* What is being asked: Beginning with the first line below, please repeat the material exactly, ending with the line that includes "Given: Open the Connections menu".

* Data for this exercise:
★ ★ ★ ★

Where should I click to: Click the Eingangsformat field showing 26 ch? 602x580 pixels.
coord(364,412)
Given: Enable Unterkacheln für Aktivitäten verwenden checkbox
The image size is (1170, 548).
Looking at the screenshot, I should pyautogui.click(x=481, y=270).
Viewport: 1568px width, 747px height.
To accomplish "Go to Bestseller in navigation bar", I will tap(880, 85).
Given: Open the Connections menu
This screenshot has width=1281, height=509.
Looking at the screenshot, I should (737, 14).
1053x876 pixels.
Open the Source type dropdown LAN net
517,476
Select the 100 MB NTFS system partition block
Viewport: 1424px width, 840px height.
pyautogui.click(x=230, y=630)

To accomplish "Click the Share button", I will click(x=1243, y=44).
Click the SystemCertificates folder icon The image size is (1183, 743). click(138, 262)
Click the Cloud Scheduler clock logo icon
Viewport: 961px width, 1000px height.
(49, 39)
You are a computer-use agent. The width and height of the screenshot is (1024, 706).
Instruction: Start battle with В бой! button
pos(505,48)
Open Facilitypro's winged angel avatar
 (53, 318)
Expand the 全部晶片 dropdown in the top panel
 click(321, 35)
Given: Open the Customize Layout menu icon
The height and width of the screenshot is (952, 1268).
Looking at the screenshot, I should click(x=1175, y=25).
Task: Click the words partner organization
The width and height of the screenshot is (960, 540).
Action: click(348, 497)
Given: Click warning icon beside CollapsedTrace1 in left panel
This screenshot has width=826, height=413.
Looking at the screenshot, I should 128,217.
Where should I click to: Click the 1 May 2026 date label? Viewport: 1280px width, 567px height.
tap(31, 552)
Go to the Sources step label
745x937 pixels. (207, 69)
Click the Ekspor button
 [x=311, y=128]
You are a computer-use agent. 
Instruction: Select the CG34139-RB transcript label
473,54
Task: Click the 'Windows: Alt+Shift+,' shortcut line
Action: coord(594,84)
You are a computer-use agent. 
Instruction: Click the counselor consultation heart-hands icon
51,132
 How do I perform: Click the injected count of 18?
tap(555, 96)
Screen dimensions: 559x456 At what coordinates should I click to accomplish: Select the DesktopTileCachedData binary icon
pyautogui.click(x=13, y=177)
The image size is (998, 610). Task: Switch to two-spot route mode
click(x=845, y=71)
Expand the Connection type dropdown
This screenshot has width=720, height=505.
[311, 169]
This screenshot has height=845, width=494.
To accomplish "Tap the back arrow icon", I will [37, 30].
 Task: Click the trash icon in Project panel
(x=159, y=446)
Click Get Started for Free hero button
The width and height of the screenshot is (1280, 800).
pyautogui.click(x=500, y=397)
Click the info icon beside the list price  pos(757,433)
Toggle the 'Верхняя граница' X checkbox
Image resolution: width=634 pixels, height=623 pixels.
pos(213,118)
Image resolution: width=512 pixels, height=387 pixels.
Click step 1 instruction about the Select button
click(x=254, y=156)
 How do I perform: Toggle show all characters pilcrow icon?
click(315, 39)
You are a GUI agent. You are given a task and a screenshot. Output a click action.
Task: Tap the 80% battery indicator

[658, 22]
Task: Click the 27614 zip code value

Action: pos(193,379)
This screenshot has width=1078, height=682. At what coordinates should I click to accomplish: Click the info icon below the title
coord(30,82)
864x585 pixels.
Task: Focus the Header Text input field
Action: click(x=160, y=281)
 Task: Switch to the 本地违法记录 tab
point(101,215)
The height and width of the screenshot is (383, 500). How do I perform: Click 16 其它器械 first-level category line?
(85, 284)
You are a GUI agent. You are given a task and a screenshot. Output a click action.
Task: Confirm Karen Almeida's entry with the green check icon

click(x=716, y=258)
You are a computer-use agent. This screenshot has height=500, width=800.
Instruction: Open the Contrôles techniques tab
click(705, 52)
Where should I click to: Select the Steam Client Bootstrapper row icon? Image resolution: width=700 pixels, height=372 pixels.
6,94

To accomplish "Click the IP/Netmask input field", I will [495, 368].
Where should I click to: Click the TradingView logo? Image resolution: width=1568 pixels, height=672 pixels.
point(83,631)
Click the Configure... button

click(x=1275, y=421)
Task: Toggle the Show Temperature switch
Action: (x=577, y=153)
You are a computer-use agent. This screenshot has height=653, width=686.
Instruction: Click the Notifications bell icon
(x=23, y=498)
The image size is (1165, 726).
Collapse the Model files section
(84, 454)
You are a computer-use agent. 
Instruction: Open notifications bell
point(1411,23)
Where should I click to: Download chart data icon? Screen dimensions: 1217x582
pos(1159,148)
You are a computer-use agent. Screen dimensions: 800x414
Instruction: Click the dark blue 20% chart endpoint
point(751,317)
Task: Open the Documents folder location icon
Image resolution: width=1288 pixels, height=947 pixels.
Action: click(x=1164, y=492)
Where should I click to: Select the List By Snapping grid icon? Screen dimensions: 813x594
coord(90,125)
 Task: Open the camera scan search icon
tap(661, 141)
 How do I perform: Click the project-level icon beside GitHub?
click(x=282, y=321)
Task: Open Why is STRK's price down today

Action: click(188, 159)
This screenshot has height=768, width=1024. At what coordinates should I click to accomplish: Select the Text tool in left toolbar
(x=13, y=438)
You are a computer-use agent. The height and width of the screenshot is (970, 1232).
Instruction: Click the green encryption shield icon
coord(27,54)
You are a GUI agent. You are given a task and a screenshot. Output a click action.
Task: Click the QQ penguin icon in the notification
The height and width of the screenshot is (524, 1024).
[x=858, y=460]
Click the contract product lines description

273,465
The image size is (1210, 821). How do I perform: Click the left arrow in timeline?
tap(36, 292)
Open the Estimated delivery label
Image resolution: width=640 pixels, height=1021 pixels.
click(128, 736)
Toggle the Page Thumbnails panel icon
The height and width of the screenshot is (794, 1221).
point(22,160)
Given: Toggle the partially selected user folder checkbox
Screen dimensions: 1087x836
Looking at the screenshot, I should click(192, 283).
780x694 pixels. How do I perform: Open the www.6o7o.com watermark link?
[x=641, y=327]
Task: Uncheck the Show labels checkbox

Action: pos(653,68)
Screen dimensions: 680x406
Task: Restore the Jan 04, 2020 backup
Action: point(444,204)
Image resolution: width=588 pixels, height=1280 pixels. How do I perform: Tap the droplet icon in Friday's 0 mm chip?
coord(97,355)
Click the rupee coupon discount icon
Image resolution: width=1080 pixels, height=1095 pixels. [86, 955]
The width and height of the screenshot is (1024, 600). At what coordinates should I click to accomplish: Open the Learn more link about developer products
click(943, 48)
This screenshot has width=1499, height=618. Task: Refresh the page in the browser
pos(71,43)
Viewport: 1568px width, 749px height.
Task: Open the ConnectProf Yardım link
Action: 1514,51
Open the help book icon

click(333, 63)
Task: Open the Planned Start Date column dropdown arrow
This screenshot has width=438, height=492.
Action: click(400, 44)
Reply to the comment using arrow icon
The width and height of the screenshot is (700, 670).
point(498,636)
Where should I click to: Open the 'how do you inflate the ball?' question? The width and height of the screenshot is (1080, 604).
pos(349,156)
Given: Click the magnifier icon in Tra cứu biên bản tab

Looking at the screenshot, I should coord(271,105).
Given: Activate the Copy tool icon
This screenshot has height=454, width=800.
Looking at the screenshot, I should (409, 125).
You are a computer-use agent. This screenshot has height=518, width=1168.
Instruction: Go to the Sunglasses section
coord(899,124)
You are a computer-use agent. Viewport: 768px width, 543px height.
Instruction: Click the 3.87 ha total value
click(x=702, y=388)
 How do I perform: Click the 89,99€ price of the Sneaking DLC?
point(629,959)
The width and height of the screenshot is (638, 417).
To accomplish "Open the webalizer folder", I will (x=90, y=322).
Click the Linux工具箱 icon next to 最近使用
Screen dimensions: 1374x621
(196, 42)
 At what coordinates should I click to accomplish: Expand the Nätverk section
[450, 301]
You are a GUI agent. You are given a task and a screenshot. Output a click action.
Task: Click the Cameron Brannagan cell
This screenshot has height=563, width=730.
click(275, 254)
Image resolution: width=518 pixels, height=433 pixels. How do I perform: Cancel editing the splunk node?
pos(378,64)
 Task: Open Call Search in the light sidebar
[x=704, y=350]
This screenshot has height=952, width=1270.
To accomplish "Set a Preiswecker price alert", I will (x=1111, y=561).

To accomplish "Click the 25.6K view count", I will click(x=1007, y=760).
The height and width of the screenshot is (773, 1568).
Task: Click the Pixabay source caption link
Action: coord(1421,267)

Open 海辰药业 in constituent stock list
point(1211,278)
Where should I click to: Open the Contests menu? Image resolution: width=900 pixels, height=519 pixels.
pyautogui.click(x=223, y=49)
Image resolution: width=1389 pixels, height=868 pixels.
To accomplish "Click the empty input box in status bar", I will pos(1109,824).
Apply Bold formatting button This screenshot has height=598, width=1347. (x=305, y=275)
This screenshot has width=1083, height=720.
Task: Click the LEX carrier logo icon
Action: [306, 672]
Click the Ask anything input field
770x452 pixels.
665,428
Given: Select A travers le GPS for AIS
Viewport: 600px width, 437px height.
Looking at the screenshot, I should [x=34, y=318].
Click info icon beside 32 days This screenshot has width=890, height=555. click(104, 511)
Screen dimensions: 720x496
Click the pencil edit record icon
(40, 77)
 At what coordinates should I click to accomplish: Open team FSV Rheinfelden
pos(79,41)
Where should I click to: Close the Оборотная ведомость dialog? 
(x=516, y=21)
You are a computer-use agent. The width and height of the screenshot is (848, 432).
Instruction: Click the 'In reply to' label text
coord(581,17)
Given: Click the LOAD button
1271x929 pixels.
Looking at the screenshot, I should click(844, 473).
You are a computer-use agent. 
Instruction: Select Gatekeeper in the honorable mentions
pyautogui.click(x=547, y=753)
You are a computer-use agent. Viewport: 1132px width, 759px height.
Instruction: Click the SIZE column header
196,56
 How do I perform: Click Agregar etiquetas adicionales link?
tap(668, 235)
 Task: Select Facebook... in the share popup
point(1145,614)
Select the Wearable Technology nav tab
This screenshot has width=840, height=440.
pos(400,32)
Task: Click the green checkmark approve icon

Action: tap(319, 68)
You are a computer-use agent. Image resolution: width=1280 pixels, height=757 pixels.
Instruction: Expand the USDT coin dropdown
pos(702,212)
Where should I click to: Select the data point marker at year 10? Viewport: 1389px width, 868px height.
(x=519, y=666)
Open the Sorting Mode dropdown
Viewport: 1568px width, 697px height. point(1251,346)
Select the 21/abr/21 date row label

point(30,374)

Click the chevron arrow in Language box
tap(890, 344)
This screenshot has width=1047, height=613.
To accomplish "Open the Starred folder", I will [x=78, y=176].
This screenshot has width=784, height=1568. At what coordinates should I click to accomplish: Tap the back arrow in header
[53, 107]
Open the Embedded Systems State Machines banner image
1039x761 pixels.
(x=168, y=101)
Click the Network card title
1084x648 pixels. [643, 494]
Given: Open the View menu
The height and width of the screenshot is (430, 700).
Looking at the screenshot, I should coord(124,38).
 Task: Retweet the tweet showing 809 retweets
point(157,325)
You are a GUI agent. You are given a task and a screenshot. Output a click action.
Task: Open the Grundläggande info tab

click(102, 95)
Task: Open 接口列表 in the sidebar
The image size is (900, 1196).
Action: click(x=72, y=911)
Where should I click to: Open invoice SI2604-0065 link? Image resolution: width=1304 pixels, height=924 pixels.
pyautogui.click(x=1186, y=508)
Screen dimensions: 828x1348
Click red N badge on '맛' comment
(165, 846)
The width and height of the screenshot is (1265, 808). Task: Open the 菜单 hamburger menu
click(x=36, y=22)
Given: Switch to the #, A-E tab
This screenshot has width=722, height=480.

★ ★ ★ ★

* Answer box:
Where should I click to: Click the Eingangsformat field showing 26 ch? 602x580 pixels.
coord(364,412)
Given: Enable Unterkacheln für Aktivitäten verwenden checkbox
The image size is (1170, 548).
Looking at the screenshot, I should pyautogui.click(x=481, y=270).
Viewport: 1568px width, 747px height.
To accomplish "Go to Bestseller in navigation bar", I will tap(880, 85).
Given: Open the Connections menu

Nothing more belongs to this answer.